**GIVEN REQUEST**. Duplicate the lines that follow, keeping every character unchanged.

**SUPPLIED RECORDS**.
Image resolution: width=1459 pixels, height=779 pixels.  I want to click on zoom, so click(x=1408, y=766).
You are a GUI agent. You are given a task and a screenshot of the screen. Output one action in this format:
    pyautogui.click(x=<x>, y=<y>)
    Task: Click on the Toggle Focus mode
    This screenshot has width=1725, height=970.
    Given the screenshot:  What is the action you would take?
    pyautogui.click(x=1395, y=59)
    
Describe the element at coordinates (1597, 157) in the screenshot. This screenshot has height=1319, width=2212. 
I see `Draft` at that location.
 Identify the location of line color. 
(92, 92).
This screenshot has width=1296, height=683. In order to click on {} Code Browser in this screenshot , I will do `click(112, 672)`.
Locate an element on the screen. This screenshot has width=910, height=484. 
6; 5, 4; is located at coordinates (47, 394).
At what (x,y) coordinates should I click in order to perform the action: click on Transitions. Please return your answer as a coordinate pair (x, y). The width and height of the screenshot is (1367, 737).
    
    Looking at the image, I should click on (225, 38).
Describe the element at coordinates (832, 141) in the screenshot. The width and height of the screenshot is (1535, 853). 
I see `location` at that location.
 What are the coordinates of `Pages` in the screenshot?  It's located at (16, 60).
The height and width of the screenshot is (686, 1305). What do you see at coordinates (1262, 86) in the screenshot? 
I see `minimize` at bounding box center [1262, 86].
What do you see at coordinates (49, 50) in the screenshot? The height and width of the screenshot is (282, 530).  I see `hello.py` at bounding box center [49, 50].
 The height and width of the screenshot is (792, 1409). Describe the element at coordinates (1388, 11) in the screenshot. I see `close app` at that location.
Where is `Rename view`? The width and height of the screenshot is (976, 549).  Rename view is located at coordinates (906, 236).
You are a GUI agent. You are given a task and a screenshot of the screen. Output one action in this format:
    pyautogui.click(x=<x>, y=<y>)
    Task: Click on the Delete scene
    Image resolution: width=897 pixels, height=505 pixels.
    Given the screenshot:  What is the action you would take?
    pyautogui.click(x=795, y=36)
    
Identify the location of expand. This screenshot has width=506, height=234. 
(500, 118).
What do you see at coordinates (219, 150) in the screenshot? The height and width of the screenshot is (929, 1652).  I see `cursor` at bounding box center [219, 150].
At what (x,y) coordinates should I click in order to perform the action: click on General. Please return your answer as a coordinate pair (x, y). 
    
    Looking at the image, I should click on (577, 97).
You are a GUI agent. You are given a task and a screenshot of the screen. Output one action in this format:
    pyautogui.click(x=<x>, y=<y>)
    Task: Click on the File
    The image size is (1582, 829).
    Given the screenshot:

**RESPONSE FOR THIS EXERCISE**.
Image resolution: width=1459 pixels, height=779 pixels.  I want to click on zoom, so click(x=1408, y=766).
You are a GUI agent. You are given a task and a screenshot of the screen. Output one action in this format:
    pyautogui.click(x=<x>, y=<y>)
    Task: Click on the Toggle Focus mode
    This screenshot has width=1725, height=970.
    Given the screenshot:  What is the action you would take?
    pyautogui.click(x=1395, y=59)
    
Describe the element at coordinates (1597, 157) in the screenshot. This screenshot has height=1319, width=2212. 
I see `Draft` at that location.
 Identify the location of line color. 
(92, 92).
This screenshot has width=1296, height=683. In order to click on {} Code Browser in this screenshot , I will do `click(112, 672)`.
Locate an element on the screen. This screenshot has width=910, height=484. 
6; 5, 4; is located at coordinates (47, 394).
At what (x,y) coordinates should I click in order to perform the action: click on Transitions. Please return your answer as a coordinate pair (x, y). The width and height of the screenshot is (1367, 737).
    
    Looking at the image, I should click on (225, 38).
Describe the element at coordinates (832, 141) in the screenshot. The width and height of the screenshot is (1535, 853). 
I see `location` at that location.
 What are the coordinates of `Pages` in the screenshot?  It's located at (16, 60).
The height and width of the screenshot is (686, 1305). What do you see at coordinates (1262, 86) in the screenshot? 
I see `minimize` at bounding box center [1262, 86].
What do you see at coordinates (49, 50) in the screenshot? The height and width of the screenshot is (282, 530).  I see `hello.py` at bounding box center [49, 50].
 The height and width of the screenshot is (792, 1409). Describe the element at coordinates (1388, 11) in the screenshot. I see `close app` at that location.
Where is `Rename view`? The width and height of the screenshot is (976, 549).  Rename view is located at coordinates (906, 236).
You are a GUI agent. You are given a task and a screenshot of the screen. Output one action in this format:
    pyautogui.click(x=<x>, y=<y>)
    Task: Click on the Delete scene
    Image resolution: width=897 pixels, height=505 pixels.
    Given the screenshot:  What is the action you would take?
    pyautogui.click(x=795, y=36)
    
Identify the location of expand. This screenshot has width=506, height=234. 
(500, 118).
What do you see at coordinates (219, 150) in the screenshot? The height and width of the screenshot is (929, 1652).  I see `cursor` at bounding box center [219, 150].
At what (x,y) coordinates should I click in order to perform the action: click on General. Please return your answer as a coordinate pair (x, y). 
    
    Looking at the image, I should click on (577, 97).
You are a GUI agent. You are given a task and a screenshot of the screen. Output one action in this format:
    pyautogui.click(x=<x>, y=<y>)
    Task: Click on the File
    The image size is (1582, 829).
    Given the screenshot:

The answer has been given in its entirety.